REQUIREMENT:
Please give the data again in full, exactly as provided.

[[ SUPPLIED RECORDS open ]]

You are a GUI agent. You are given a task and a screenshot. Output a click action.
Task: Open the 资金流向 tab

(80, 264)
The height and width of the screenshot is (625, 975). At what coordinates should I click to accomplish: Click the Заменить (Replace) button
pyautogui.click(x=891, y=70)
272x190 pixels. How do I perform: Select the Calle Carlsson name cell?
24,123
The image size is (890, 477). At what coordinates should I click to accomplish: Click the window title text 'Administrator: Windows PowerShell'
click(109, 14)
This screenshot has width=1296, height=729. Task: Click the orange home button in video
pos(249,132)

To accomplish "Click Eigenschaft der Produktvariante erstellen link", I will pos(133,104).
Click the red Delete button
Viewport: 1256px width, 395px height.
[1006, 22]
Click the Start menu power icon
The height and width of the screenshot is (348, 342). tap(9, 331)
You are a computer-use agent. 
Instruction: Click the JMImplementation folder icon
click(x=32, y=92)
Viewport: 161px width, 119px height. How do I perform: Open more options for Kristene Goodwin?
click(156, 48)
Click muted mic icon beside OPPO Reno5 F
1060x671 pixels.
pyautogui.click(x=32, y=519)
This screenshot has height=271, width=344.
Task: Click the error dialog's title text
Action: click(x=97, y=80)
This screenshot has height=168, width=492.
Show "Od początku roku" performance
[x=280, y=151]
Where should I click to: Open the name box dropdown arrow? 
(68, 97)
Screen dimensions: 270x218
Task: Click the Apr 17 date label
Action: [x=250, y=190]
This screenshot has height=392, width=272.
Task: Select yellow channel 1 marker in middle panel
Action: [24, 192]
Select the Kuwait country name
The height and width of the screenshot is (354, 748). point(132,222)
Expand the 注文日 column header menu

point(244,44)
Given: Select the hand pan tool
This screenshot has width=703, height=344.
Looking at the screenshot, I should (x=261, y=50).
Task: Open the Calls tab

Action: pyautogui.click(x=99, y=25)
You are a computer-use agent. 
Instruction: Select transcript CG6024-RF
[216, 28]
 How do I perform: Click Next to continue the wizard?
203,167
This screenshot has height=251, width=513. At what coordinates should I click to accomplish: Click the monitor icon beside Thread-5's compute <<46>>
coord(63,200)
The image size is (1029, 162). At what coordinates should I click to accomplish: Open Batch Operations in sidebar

[[ SUPPLIED RECORDS closed ]]

YOUR SOLUTION:
You are a GUI agent. You are given a task and a screenshot. Output a click action.
Task: Open the 资金流向 tab

(80, 264)
The height and width of the screenshot is (625, 975). At what coordinates should I click to accomplish: Click the Заменить (Replace) button
pyautogui.click(x=891, y=70)
272x190 pixels. How do I perform: Select the Calle Carlsson name cell?
24,123
The image size is (890, 477). At what coordinates should I click to accomplish: Click the window title text 'Administrator: Windows PowerShell'
click(109, 14)
This screenshot has width=1296, height=729. Task: Click the orange home button in video
pos(249,132)

To accomplish "Click Eigenschaft der Produktvariante erstellen link", I will pos(133,104).
Click the red Delete button
Viewport: 1256px width, 395px height.
[1006, 22]
Click the Start menu power icon
The height and width of the screenshot is (348, 342). tap(9, 331)
You are a computer-use agent. 
Instruction: Click the JMImplementation folder icon
click(x=32, y=92)
Viewport: 161px width, 119px height. How do I perform: Open more options for Kristene Goodwin?
click(156, 48)
Click muted mic icon beside OPPO Reno5 F
1060x671 pixels.
pyautogui.click(x=32, y=519)
This screenshot has height=271, width=344.
Task: Click the error dialog's title text
Action: click(x=97, y=80)
This screenshot has height=168, width=492.
Show "Od początku roku" performance
[x=280, y=151]
Where should I click to: Open the name box dropdown arrow? 
(68, 97)
Screen dimensions: 270x218
Task: Click the Apr 17 date label
Action: [x=250, y=190]
This screenshot has height=392, width=272.
Task: Select yellow channel 1 marker in middle panel
Action: [24, 192]
Select the Kuwait country name
The height and width of the screenshot is (354, 748). point(132,222)
Expand the 注文日 column header menu

point(244,44)
Given: Select the hand pan tool
This screenshot has width=703, height=344.
Looking at the screenshot, I should (x=261, y=50).
Task: Open the Calls tab

Action: pyautogui.click(x=99, y=25)
You are a computer-use agent. 
Instruction: Select transcript CG6024-RF
[216, 28]
 How do I perform: Click Next to continue the wizard?
203,167
This screenshot has height=251, width=513. At what coordinates should I click to accomplish: Click the monitor icon beside Thread-5's compute <<46>>
coord(63,200)
The image size is (1029, 162). At what coordinates should I click to accomplish: Open Batch Operations in sidebar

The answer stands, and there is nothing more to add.